The court heard Musadikur had worked at the family laundrette in Walsall, Birmingham, before heading off for a week's holiday to Turkey with his wife in December 2014.
But the family did not hear from him again until late January 2015 when he got in touch via the messaging service Whatsapp.
Older sister Nargis Ali, 42, told him: "Please, please don't do anything stupid and go fighting."
When he replied "Lol Mez, at least use code words", she responded: "Don't 'lol' me young man, there's nowhere to hide from us [the family] no point using codes."
Hussain, who became the boss of the family dry cleaning business after his father's death, was sympathetic to Islamic State and had even considered travelling to Syria himself, the court heard.
He asked his fiance if she would go with him to Syria once they were married, telling her that travelling to the caliphate would be rewarded with "the wiping of all sins".
Over the following months he managed to raise £10,000 to send to Musadikur.

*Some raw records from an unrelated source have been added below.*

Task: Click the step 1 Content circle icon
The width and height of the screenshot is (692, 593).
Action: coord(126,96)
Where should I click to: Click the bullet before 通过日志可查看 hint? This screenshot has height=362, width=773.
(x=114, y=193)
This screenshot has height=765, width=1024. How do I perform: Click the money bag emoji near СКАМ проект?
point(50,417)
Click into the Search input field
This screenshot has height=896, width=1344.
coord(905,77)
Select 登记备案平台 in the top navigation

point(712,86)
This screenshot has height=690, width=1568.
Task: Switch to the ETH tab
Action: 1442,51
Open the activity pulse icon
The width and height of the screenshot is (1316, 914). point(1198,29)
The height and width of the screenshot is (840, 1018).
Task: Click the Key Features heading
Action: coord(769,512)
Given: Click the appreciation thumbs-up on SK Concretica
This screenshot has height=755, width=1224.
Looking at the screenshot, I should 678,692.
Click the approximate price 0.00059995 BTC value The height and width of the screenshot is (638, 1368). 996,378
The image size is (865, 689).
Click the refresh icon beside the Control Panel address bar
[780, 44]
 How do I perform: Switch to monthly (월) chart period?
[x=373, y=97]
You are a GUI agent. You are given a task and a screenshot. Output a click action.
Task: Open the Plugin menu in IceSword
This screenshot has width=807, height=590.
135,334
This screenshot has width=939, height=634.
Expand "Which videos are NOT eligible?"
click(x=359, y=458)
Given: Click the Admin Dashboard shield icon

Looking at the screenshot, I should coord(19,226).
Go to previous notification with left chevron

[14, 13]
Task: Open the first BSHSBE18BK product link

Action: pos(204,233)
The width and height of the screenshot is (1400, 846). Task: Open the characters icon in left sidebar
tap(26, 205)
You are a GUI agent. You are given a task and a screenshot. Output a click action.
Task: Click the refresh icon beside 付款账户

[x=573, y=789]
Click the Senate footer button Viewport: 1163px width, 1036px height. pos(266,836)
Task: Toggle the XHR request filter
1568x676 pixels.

Mohamed Rohaman used his passport to wire the cash to Mosadikur in three batches to three different names in Lebanon from the a Western Union next door to the family laundrette.
Hussain then got Khan, an accountant, to help him secure a Capital One credit card with a £1,000 limit in Musadikur's name.
When it became obvious what he was doing, his panicked sister Rofka sent him a WhatsApp message in April 2015 reading: "Don't u dare send money to [Musadikur] because you'll be breaking the law. regardless of whether [it's] his money or not. He shudnt have put you in this position."
Despite the warning Hussain continued, even demanding gold that was supposed to be part of his sister-in-law’s dowry.
Hussain got Khan to help him value it and sell it on eBay for £550.
Hussain, who has a law degree from the University of Wolverhampton, said his brother Musadikur became more religious after the death of his newborn son.
He said he only agreed to send him money on one occasion before April 2015 because Musadikur said he wanted him to buy a house.
Hussain said: "He pressured me to - I didn't know at all that he would be fighting."
He claimed he carried on trying to sell items on Ebay so Musadikur would 'get off my back', adding: "I would keep the money aside, and if he ever tried to come back I would have that money aside for him to use to come back."
When asked about messages between him and his brother apparently supporting ISIS, he said: "It looks bad, but I had to go along with it to keep him on side so he had someone he could turn to."
Prosecutor Julian Christopher QC told jurors that the money was used for the purposes of terrorism.
He added: "It was sent to support Musadikur in his life in Syria, knowing or suspecting that involved training or fighting for IS."
Hussain of Castle Road, Walsall, was convicted of one count of receiving money for the purposes of terrorism and four counts of entering into a funding arrangement between 30 November 2014 and 10 June last year.
Rohaman of the same address in Walsall, was convicted of one count of receiving or providing money for the purposes of terrorism between 30 November 2014 and 10 June last year.
Khan, of Buckle Road, Walsall, was convicted of entering into a funding arrangement with Iqbal Hussain between 30 November and 10 June 2015, relating to credit card access and gold.
Uddin, of Earl Street, Walsall, was acquitted of one count of entering into a funding arrangement between 30 November 2014 and 7 July 2015, relating to selling items on Ebay.
Hussain's barrister, Nigel Lambert QC, said his client had qualified as a lawyer and had hopes of becoming a solicitor: "This still remains a family tragedy because his brother remains in Syria and because of all of that he has found himself in this position. "This was a matter of misguided loyalty."
Judge Mark Lucraft QC said he would sentence Hussain, Rohaman and Khan on September 9.